If the score is intended for MuseScore performance, then the intended instrument is not flute, chorus, organ, or orchestra, but "MuseScore", and everyone has one available. Listing the midi instruments used is as superfluous and useless as listing the bytes of the file.

But if the score is intended for human forces, listing midi instruments used in any capacity, no matter how divined, especially hidden ones, is incorrect in enough cases as to make this information embarrassing for serious authors. Why is this so hard if the visible product can be made better by simply removing this often-incorrect new display?

I can control what the score looks like, and with enough devious ingenuity, what it sounds like. Why can't I control how it's summarized or indexed? Why MUST this be a magic, tone-deaf formula based upon the sounds I used to get the computer sounds I want for visitors?

If you're telling me that I and others "should not" be writing scores where the intended instrumentation is not that chosen from the MS Midi palette, please explain why you consider that to be within your purview. The intended instrumentation of a score is wholly the choice of the composer, to be conveyed to performers and audiences. Web sites and computer applications have no role in that choice. The computer details (e.g., midi instruments, hidden tracks) used by a MuseScore author to make a web-site copy of that score (whether his or her own work or that of a famous composer) "play" properly are not at all the same thing. Period.

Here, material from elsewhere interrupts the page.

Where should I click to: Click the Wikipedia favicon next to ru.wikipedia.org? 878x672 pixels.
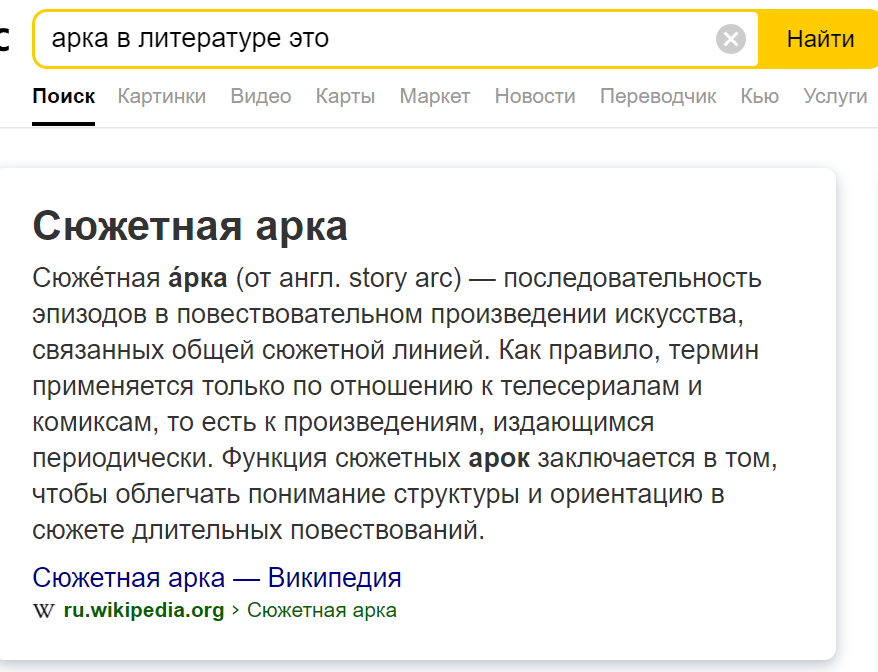pos(43,610)
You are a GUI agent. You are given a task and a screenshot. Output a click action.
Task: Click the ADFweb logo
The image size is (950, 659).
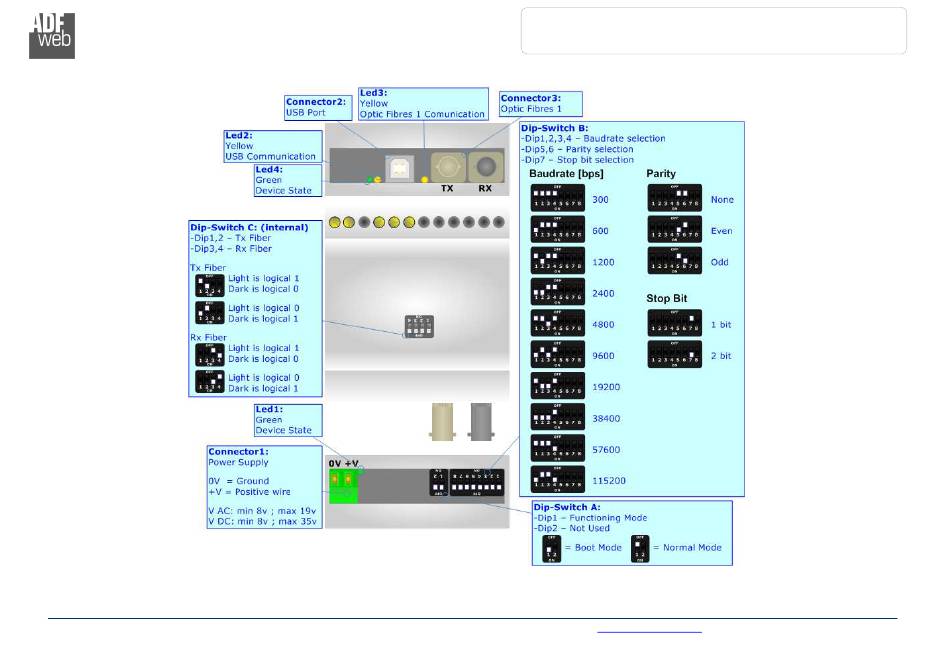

I'm brewing on a solution. If only 5 instruments are used, I'll use the exact instrument name. Not the MIDI one, but the instrumentId from the MusicXML ontology. For more, I will use the instrumentation naming.

Just so it's clear, outputting the instrument names is useful for visitors to be able to quickly see for which instruments the score was created for.

In reply to by Thomas

What do you mean? How can the user control the "Music XML Ontology"? What problem does this solve? How does this help anyone who does not use the same MS instruments as he or she intends to score to be performed with by humans? Are you saying or are you not saying that you have no sympathy for that extremely common case, or it is an abuse of the software? It's as though you think that this need is so unreasonable that no response is needed. Please explain.

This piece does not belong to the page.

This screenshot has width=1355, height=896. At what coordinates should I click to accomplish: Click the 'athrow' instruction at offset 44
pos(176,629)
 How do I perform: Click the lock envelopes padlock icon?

You say "users can quickly see what instruments the score was created for." If I the score is created for organ, but I am forced to use various recorders and brass instruments to get a sound that roughly approximates the organ registration I need, the "score was created for" organ, not recorders and brass instruments. Am I being unclear, or do you not consider this a legitimate need?

In reply to by [DELETED] 1831606

I would say your workaround case is less common that simply using the instruments listed in the instruments list. As far as changing the sound is concerned, you can use any instrument name you want with any sound by using the mixer. If you want the score with workarounds only listed under organ, then use 5 organs and change the sound in the mixer on the other 4. Too many staves you might argue? Delete the unneeded staves in the instruments panel. That way you are causing less confusion for someone looking for an Organ solo score.

As for the Continuo, that is not an instrument, it is an indefinite group of instruments. As in the case of an actual performance back in the Baroque period, you decide on the instrumentation when you transcribe the piece. Unfortunately, There is no Continuo sound (perhaps made up of a Harpsichord, Bassoon and Double Bass playing in octaves as appropriate for example) that can be used or I would suggest adding a Continuo instrument to the MuseScore instruments list.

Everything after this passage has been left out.